# Media's glorious return



## Mikey682 (May 2, 2002)

On every channel I watch I see how that "brave, patriotic" POW chick is making her glorious return to her hometown. WTF there were 5 other POWs with her! Are they focusing on her becuase shes the most attractive on camera? 
This kind of stuff pisses the crap out of me, shes getting all kinds of attention becuase she spent a week in captivity. No one else picked up that she stated she wants to discharge from the military ASAP. God Bless CNN! :BM: 
bottom line: WHO F*%KING CARES! whew I feel better


----------



## mpd61 (Aug 7, 2002)

*Re: Glorious return home*



Mikey682 said:


> On every channel I watch I see how that "brave, patriotic" POW chick is making her glorious return to her hometown. WTF there were 5 other POWs with her! Are they focusing on her becuase shes the most attractive on camera?
> This kind of stuff pisses the crap out of me, shes getting all kinds of attention becuase she spent a week in captivity. No one else picked up that she stated she wants to discharge from the military ASAP. God Bless CNN! :BM:
> bottom line: WHO F*%KING CARES! whew I feel better


Mikey!
I'm surprised at you. Calm down buddy! Don't blame the young woman for the media attention.
:shock:

O.K. listen. She did volunteer for the military. She did go overseas into hostile environment. She took a few rounds/knocks while performing her duty. she did receive SERIOUS injuries. She got a purple heart. Now she wants to go home. What makes her different from Audie Murphy? He got out and starred in the Hollywood version of his life. Don't begrudge her, or belittle her sacrifice.

Maybe she didn't take out 100 Iraqi's with her bare teeth and hands, BUT you can't say she didn't take a few for the team! She is not EVER going to be the same person she was before she joined up. Try to remember that.
:roll:


----------



## Mikey682 (May 2, 2002)

*Re: Glorious return home*

This is true Mpd, my murderous rage is more with the media coverage, or non-coverage of the other 5 released POW's. I didnt mean to say she shouldnt be recognized, but wheres the 15 minutes of fame for the non 19 year old hotties?

It appears people have misunderstood, and my beef may have spilled over into her individual circumstances, that was not purposeful. But it seems to me that the media is ignoring others that deserve recognition becuase they lack a pretty face. And for those offended, I apologize.

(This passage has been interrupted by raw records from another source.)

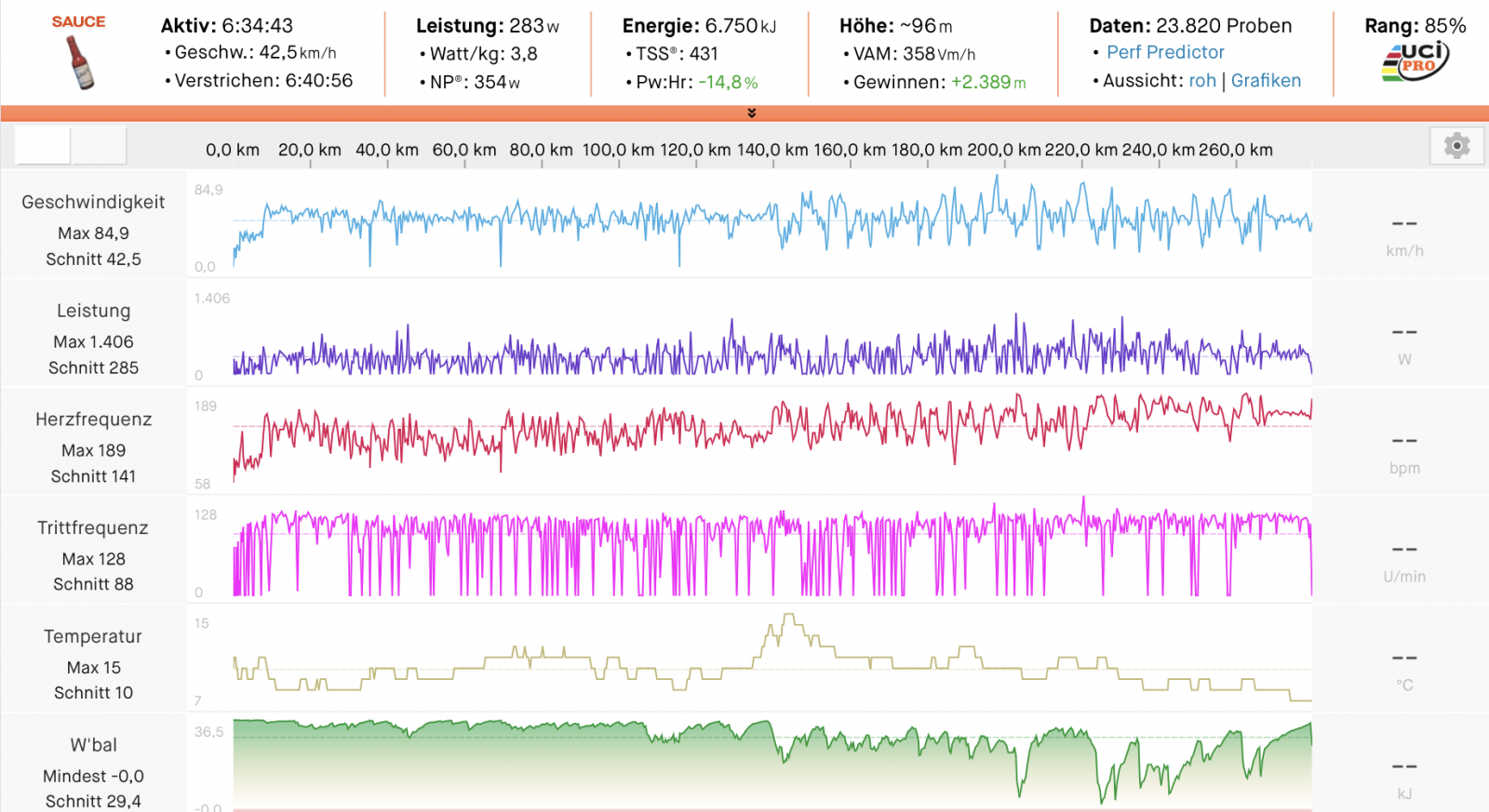Select the Temperatur chart label

click(x=93, y=637)
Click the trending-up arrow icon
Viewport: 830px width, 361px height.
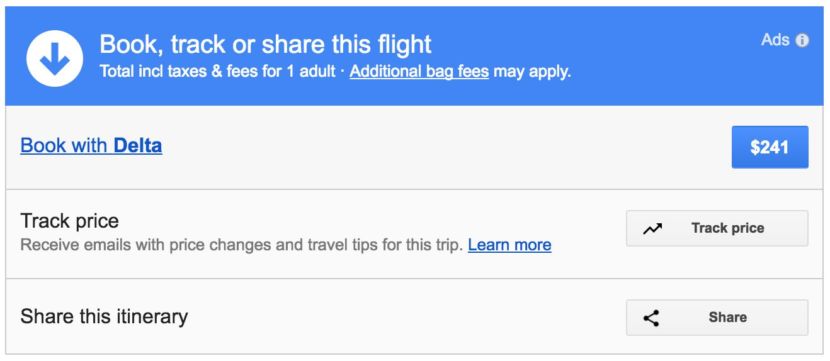(x=652, y=229)
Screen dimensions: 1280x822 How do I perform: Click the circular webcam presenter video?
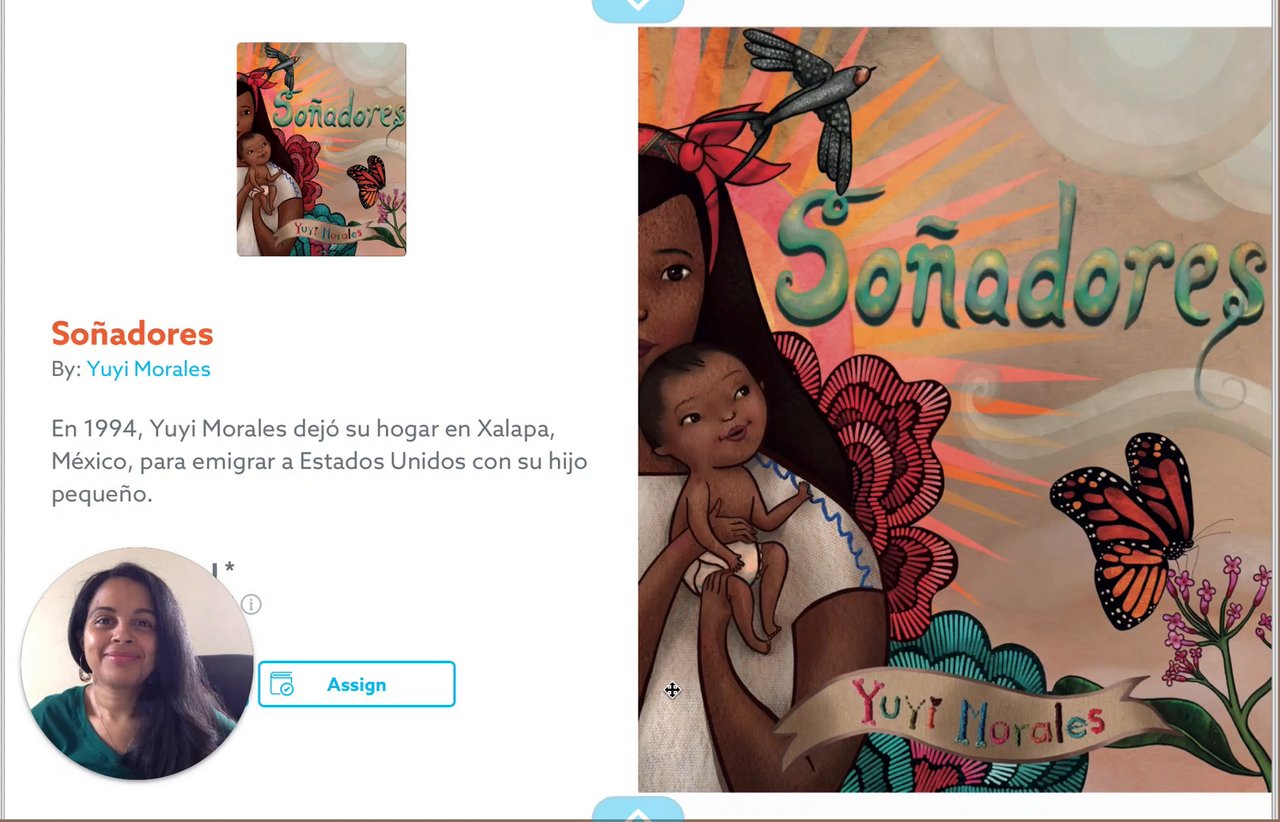[x=137, y=663]
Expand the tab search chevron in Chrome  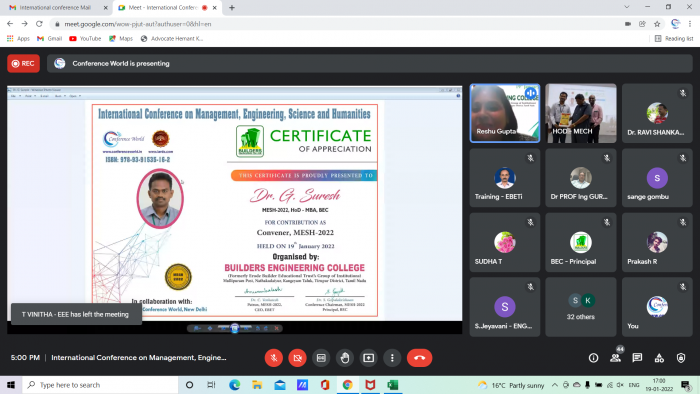[627, 7]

The reason why I am so vocal about this becuase I'm just sick and tired of seeing the same report about the same person over and over again while families of over 150 dead soldiers get close to nothing.


----------



## Officer Dunngeon (Aug 16, 2002)

I agree with your point of the media singling out this one young woman. I heard on the radio this morning that there will be a made-for-TV movie, but they want to change the story to make her seem for heroic for the sake of the viewing audience rather then showing what really happened (as Hollywood always does anyway). The other POW's should all be treated equally, I am just as interested in their stories.

It's an example of how American values are swayed by emphasis from the media on pop culture and eye candy and not on the substance of the matter. 

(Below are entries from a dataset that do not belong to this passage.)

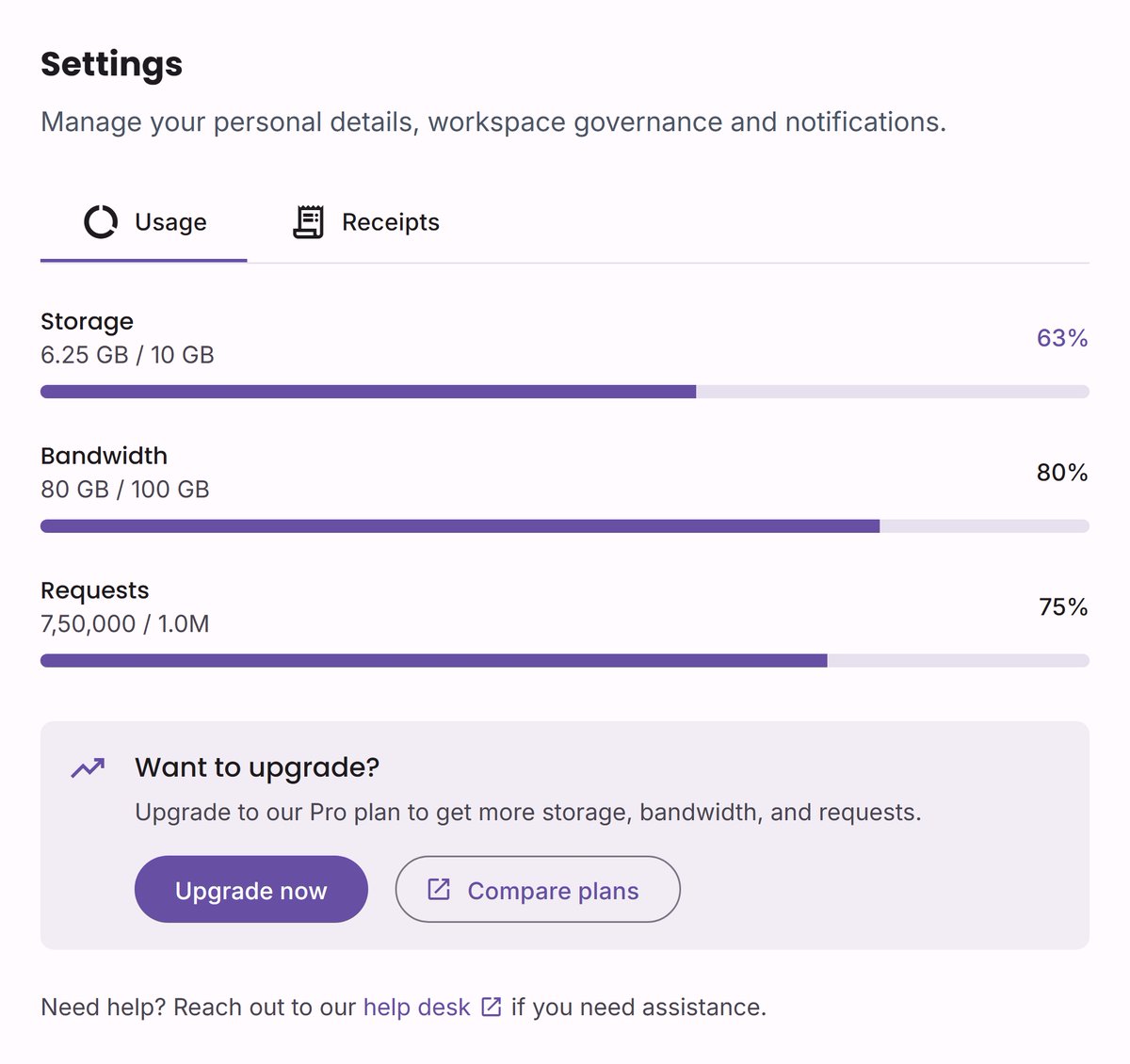Follow the help desk link

416,1007
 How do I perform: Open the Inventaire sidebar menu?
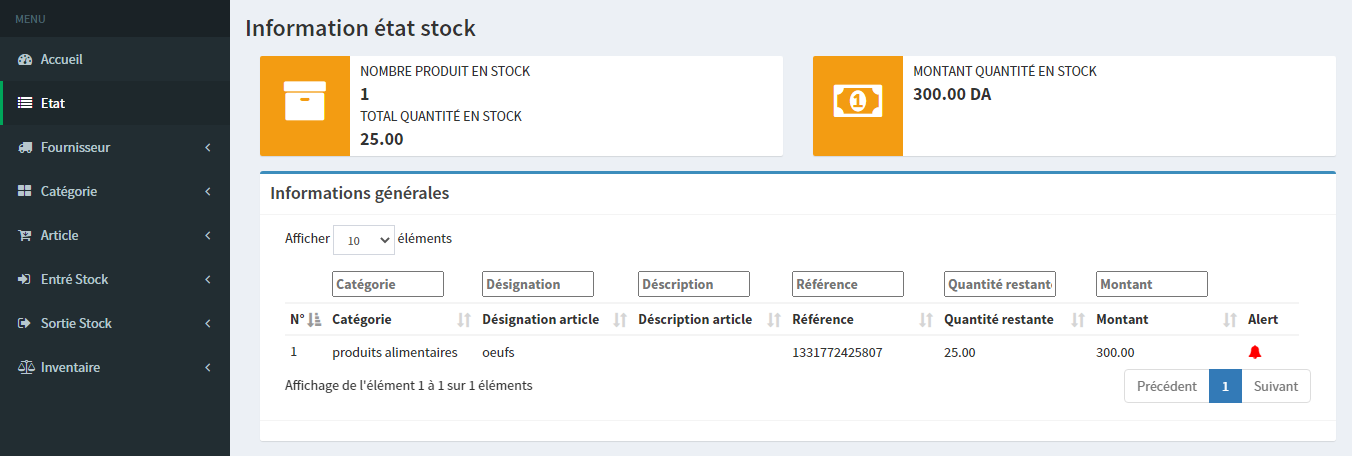115,367
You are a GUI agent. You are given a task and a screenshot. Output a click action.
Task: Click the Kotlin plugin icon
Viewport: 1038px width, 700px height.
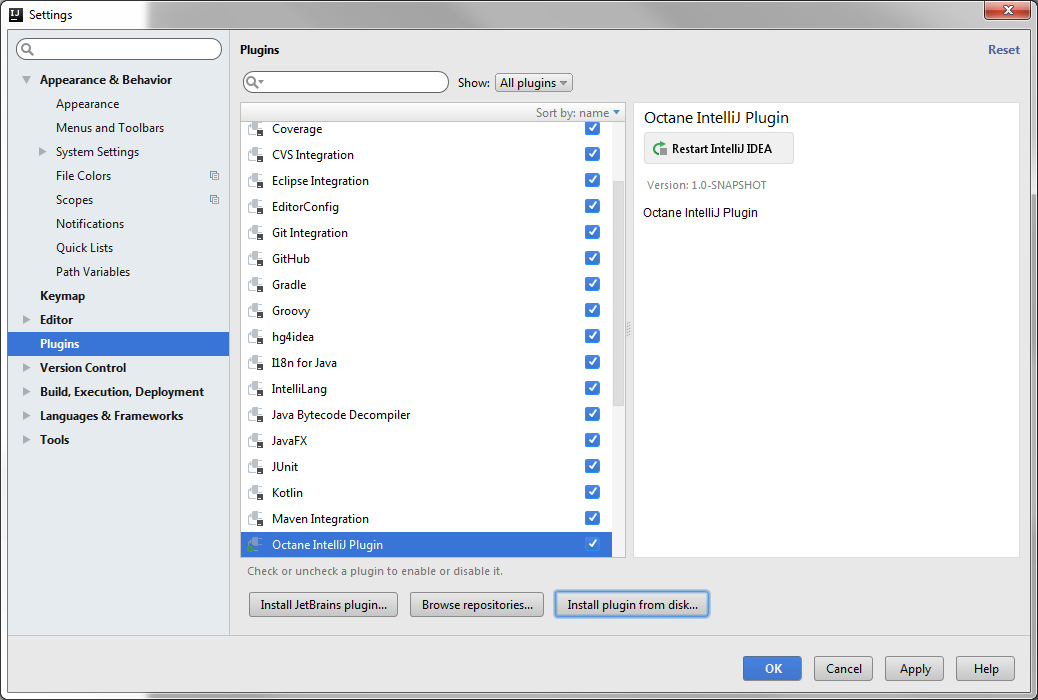point(255,493)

What really burns me is when I hear people commenting that women should not be involved in combat or put in a position by the military where stuff like this will happen. One former marine I spoke to said that no one wants women fighting because no one wants to watch a woman suffering or dying. Well whoopdie-friggin-do! Like any women want to see men OR women suffering! There is no reason for women not to be able to serve the same as men, and especially not because some men "just don't like it." If you want to volunteer your service for the good of our nation, then go for it, and thank you for doing it while others who are just as capable won't. Woman or man, we are all human beings.


----------



## Burner1 (Jul 30, 2002)

Hate to bring this up, but chances are that it was not just beatings she endured. Chances are, as history has shown, Iraqi soldiers most likely brutally raped her as well. During the Gulf War, just about every woman in Kuwait that Iraqi's got their hands on were raped, young or old. Even some of the men were brutalized, before they were killed. Hopefully the military grants her separation, she will never be the same person again...with or without the media.


----------



## LeadDog17 (May 3, 2002)

Here is the Gary LaPierre version. I tend to agree with it.



> LaPierre on the Loose!
> Every Tue.-Thur. Afternoon on WBZ NewsRadio 1030
> 
> (July 23, 2003)-
> ...


----------



## Guest (Jul 24, 2003)

Most soldiers don't care if they don't get personal attention in the media. They want the American public to understand the dangers of battle and to "support the troops". When the public and the media find a story that touches them and helps them embrace the military, how can that be wrong. It surely is better than all the other stories with the liberal slant. 
The same goes as a law enforcement officer. I prefer to avoid the media, but I love when another Trooper/PO/Deputy is the focus of good attention. It looks good for the job.


----------



## Joe B (Aug 21, 2002)

Mikey682 said:


> This kind of stuff *pisses the crap out of me *


Ya, I hate it when that happens to me too!


----------



## Mikey682 (May 2, 2002)

Taco Bell style! inch:


----------